Your task -> In the entries below, go to the line containing "Expand the 修改 (Modify) panel" and repeat it along with every later line, exactly.

++++++++++

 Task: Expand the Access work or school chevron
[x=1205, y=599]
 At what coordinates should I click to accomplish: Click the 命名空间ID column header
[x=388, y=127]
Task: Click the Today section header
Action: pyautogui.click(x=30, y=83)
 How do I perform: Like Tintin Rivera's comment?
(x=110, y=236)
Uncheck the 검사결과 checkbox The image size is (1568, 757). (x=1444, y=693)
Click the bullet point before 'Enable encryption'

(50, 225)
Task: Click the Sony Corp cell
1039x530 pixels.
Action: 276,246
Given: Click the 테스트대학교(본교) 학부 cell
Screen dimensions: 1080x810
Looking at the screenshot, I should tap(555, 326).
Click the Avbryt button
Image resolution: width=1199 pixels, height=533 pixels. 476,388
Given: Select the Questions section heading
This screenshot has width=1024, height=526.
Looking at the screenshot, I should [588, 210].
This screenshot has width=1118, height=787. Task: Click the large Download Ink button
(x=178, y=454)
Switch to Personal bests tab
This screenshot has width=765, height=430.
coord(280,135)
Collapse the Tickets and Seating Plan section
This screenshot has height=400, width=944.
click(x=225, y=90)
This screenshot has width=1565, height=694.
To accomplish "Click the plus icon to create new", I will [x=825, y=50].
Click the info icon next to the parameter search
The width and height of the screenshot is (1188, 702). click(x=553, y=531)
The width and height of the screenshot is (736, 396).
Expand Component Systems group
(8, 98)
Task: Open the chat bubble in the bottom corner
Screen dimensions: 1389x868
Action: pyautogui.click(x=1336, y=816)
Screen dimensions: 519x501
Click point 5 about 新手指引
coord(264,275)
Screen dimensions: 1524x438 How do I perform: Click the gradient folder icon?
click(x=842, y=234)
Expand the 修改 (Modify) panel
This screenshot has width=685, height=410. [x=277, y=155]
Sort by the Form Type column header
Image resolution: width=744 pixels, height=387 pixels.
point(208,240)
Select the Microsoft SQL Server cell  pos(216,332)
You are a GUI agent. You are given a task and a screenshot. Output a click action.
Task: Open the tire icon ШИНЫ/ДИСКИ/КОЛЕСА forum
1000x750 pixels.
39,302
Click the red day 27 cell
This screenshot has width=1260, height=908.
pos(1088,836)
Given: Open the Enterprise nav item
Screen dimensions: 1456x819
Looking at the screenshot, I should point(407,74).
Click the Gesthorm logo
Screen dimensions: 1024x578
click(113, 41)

++++++++++

Exercise output ->
Expand the 修改 (Modify) panel
This screenshot has width=685, height=410. [x=277, y=155]
Sort by the Form Type column header
Image resolution: width=744 pixels, height=387 pixels.
point(208,240)
Select the Microsoft SQL Server cell  pos(216,332)
You are a GUI agent. You are given a task and a screenshot. Output a click action.
Task: Open the tire icon ШИНЫ/ДИСКИ/КОЛЕСА forum
1000x750 pixels.
39,302
Click the red day 27 cell
This screenshot has width=1260, height=908.
pos(1088,836)
Given: Open the Enterprise nav item
Screen dimensions: 1456x819
Looking at the screenshot, I should point(407,74).
Click the Gesthorm logo
Screen dimensions: 1024x578
click(113, 41)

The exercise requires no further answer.